A Massachusetts Institute of Technology (MIT) researcher has claimed that warned that coronavirus droplets could travel up to 27 feet. The research published in the Journal of the American Medical Association (JAMA) is done by Lydia Bourouiba, an associate professor at MIT and an expert in fluid dynamics.
Bourouiba said that the social distancing of six feet (2 metres) should be revised by health experts in order to curb the spread of coronavirus COVID-19, reported New York Post.
"Mask efficacy as source control depends on the ability of the mask to trap or alter the high-momentum gas cloud emission with its pathogenic payload. Peak exhalation speeds can reach up to 33 to 100 feet per second (10-30 m/s), creating a cloud that can span approximately 23 to 27 feet (7-8 m)," Bourouiba wrote.
Notably, the Union Health Ministry has suggested the citizens to maintain physical distancing of around 1 metre or three feet to protect themselves from coronavirus.
"Recent work has demonstrated that exhalations, sneezes, and coughs not only consist of mucosalivary droplets following short-range semiballistic emission trajectories but, importantly, are primarily made of a multiphase turbulent gas (a puff) cloud that entrains ambient air and traps and carries within it clusters of droplets with a continuum of droplet sizes," Bourouiba emphasized.
According to the MIT researchers, the locally moist and warm atmosphere within the turbulent gas cloud helps the droplets to evade evaporation for much longer period than isolated droplets.
"Under these conditions, the lifetime of a droplet could be considerably extended by a factor of up to 1000, from a fraction of a second to minutes," said Bourouiba.
Meanwhile, Dr Anthony Fauci, the director of the US-based National Institute of Allergy and Infectious Diseases, however, said that the MIT study should be taken with caution.
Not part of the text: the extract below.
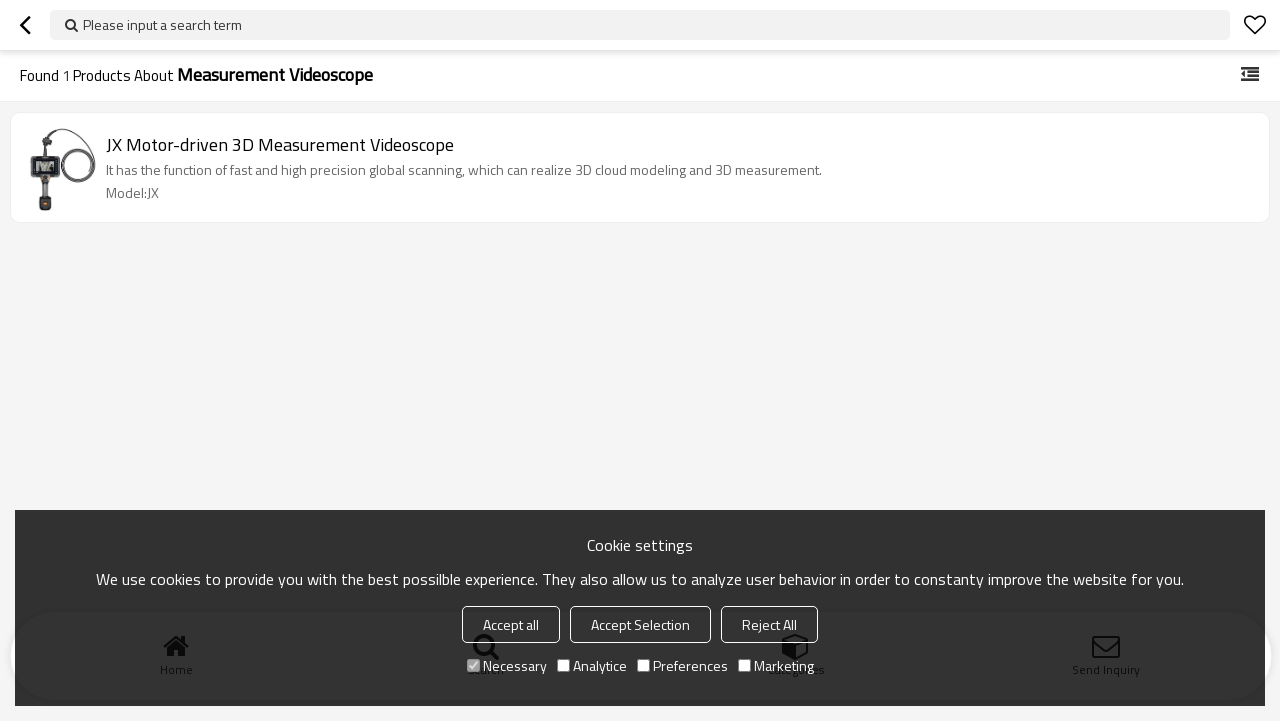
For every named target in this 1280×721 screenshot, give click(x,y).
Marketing (776, 665)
"This could really be terribly misleading," he said, stressing that the findings of this study apply only to people with extremely strong sneezes.
According to the MIT researcher, "owing to the forward momentum of the cloud, pathogen-bearing droplets are propelled much farther than if they were emitted in isolation without a turbulent puff cloud trapping and carrying them forward".